Speaking of l’amour and that distinctly French concept, “menage a trois,” Louis Malle’s new, English-speaking film, Damage, based on Josephine Hart’s steamy best-seller, with a script by playwright David Hare, is a major disappointment.

Jeremy Irons is vastly miscast as British Stephen Fleming, a cool, always in control, junior minister, groomed for a better position in the parliament. Stephen is happily married to a nice wife (Miranda Richardson) and the father of two sons. That is until he meets at a party Anna (French actress Juliette Binoche), the fianc of his older son (Rupert Graves). Before long–it literally takes one look–Irons engages in an obsessively passionate affair with Anna.

Like The Lover, Damage has received tremendous publicity for its excessive graphic sexuality, which might erroneously enticed viewers to believe the movie is an updated version of Last Tango in Paris, only set in London. Unfortunately, the movie’s sex scenes are its weakest aspect. Though Irons and Binoche make ferocious love on the floor of her apartment, at street corners, outside of a church, etc., neither performer projects a particularly creditable sexual image. Never for a second was I convinced by Irons or Binoche that they were physically attracted to each other; in fact, Irons seems uncomfortable in his naked scenes.
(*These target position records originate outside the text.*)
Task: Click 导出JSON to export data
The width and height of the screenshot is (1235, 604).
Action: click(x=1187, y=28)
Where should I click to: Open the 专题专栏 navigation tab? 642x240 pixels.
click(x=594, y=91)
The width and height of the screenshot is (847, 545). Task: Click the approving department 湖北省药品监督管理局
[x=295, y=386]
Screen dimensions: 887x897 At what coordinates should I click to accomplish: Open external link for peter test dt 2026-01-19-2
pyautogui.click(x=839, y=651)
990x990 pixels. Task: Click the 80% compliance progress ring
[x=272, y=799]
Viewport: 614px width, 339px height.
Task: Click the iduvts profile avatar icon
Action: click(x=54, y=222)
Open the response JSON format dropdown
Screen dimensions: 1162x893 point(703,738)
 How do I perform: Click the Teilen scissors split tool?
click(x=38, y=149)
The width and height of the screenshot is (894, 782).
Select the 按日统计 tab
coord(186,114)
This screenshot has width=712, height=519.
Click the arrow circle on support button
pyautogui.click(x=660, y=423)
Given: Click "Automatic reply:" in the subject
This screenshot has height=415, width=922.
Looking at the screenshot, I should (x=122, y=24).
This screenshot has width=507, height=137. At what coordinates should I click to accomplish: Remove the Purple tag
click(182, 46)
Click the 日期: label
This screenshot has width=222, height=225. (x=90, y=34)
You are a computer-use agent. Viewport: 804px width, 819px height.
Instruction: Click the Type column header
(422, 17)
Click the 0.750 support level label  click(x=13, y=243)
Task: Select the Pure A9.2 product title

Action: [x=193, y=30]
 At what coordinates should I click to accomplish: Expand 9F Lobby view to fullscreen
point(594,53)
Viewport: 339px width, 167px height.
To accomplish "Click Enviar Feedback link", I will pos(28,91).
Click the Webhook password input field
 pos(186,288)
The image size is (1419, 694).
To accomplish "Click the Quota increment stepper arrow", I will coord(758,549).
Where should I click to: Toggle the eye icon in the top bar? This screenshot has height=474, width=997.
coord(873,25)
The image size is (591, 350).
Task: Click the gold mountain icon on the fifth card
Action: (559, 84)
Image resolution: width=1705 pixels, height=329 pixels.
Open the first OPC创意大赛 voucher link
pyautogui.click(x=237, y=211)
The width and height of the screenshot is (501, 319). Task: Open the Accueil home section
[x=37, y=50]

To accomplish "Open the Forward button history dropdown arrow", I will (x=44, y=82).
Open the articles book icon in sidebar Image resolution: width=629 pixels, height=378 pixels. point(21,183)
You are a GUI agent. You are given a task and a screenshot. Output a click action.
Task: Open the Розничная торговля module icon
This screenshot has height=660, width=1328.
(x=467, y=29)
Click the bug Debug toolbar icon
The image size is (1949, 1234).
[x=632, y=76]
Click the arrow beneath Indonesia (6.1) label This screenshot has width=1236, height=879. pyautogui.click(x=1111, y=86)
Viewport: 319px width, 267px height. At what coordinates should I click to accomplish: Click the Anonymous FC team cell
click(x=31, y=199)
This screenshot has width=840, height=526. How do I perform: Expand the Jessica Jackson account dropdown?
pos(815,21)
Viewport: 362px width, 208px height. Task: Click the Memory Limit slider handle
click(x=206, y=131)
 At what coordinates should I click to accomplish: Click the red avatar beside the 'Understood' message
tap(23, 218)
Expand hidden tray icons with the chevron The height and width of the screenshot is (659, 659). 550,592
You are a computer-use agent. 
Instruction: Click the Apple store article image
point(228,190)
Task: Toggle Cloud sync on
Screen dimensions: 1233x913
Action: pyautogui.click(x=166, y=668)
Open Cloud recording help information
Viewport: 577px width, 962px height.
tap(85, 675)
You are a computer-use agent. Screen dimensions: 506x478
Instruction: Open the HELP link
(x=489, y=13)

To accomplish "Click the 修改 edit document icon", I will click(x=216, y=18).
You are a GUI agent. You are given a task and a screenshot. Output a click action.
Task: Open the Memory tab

The adulterous affair, which is just as mysteriously enigmatic at the story’s tragic ending as it is in its beginning, is shot by director Malle in the most detached, dispassionate, and standoffish manner–as if he didn’t care about the emotional state of his characters. But by refusing to take a more definite and specific stance toward the tryst, Malle leaves one of the movie’s most pertinent issues unresolved: For a father who admittedly loves his son, there must be a really good reason to engage in such desperate liaison with his son’s fianc.

Worse yet is David Hare’s minimalist, thin-boned script. When Anna tells Irons, “Damaged people are the most dangerous, because they know how to survive,” I knew it was time to cease listening to the dialogue and concentrate instead on the stylized visuals of the movie. It could be that the highly acclaimed Malle (who has given viewers more cinematic pleasures than many other French directors) was simply the wrong filmmaker to attack what is basically a sordid potboiler.

Be warned: at the screening I attended, there was (unintentional) laughter by the audience, possibly due to the silliness of the sex scenes on-screen.